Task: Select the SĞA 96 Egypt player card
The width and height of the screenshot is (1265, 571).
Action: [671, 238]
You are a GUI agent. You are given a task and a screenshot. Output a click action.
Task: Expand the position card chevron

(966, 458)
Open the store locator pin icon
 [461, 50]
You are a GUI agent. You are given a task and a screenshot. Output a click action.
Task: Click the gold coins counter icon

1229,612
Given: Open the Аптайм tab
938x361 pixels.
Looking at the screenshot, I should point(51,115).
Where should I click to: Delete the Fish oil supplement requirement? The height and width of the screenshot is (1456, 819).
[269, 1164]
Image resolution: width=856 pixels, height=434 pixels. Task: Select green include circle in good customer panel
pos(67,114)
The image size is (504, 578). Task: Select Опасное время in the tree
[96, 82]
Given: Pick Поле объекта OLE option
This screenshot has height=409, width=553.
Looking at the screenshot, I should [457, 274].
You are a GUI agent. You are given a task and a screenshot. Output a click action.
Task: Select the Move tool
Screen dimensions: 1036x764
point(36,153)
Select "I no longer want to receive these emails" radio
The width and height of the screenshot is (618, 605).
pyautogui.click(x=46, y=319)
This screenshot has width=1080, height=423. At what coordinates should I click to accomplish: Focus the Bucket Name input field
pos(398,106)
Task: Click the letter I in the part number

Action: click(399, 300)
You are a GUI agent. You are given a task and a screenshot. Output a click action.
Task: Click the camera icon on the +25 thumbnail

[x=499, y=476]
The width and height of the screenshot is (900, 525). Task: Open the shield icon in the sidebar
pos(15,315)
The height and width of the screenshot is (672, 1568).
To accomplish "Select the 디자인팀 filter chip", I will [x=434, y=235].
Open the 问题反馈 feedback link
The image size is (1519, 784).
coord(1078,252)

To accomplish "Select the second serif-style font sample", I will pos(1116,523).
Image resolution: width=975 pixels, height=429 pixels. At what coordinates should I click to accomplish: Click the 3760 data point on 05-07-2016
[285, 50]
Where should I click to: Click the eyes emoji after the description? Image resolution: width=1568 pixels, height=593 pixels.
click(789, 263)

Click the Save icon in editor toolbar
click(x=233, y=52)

### The task
The reply must repeat all of the records precisely.

### Answer box
Task: Select the SĞA 96 Egypt player card
The width and height of the screenshot is (1265, 571).
Action: [671, 238]
You are a GUI agent. You are given a task and a screenshot. Output a click action.
Task: Expand the position card chevron

(966, 458)
Open the store locator pin icon
 [461, 50]
You are a GUI agent. You are given a task and a screenshot. Output a click action.
Task: Click the gold coins counter icon

1229,612
Given: Open the Аптайм tab
938x361 pixels.
Looking at the screenshot, I should point(51,115).
Where should I click to: Delete the Fish oil supplement requirement? The height and width of the screenshot is (1456, 819).
[269, 1164]
Image resolution: width=856 pixels, height=434 pixels. Task: Select green include circle in good customer panel
pos(67,114)
The image size is (504, 578). Task: Select Опасное время in the tree
[96, 82]
Given: Pick Поле объекта OLE option
This screenshot has height=409, width=553.
Looking at the screenshot, I should [457, 274].
You are a GUI agent. You are given a task and a screenshot. Output a click action.
Task: Select the Move tool
Screen dimensions: 1036x764
point(36,153)
Select "I no longer want to receive these emails" radio
The width and height of the screenshot is (618, 605).
pyautogui.click(x=46, y=319)
This screenshot has width=1080, height=423. At what coordinates should I click to accomplish: Focus the Bucket Name input field
pos(398,106)
Task: Click the letter I in the part number

Action: click(399, 300)
You are a GUI agent. You are given a task and a screenshot. Output a click action.
Task: Click the camera icon on the +25 thumbnail

[x=499, y=476]
The width and height of the screenshot is (900, 525). Task: Open the shield icon in the sidebar
pos(15,315)
The height and width of the screenshot is (672, 1568).
To accomplish "Select the 디자인팀 filter chip", I will [x=434, y=235].
Open the 问题反馈 feedback link
The image size is (1519, 784).
coord(1078,252)

To accomplish "Select the second serif-style font sample", I will pos(1116,523).
Image resolution: width=975 pixels, height=429 pixels. At what coordinates should I click to accomplish: Click the 3760 data point on 05-07-2016
[285, 50]
Where should I click to: Click the eyes emoji after the description? Image resolution: width=1568 pixels, height=593 pixels.
click(789, 263)

Click the Save icon in editor toolbar
click(x=233, y=52)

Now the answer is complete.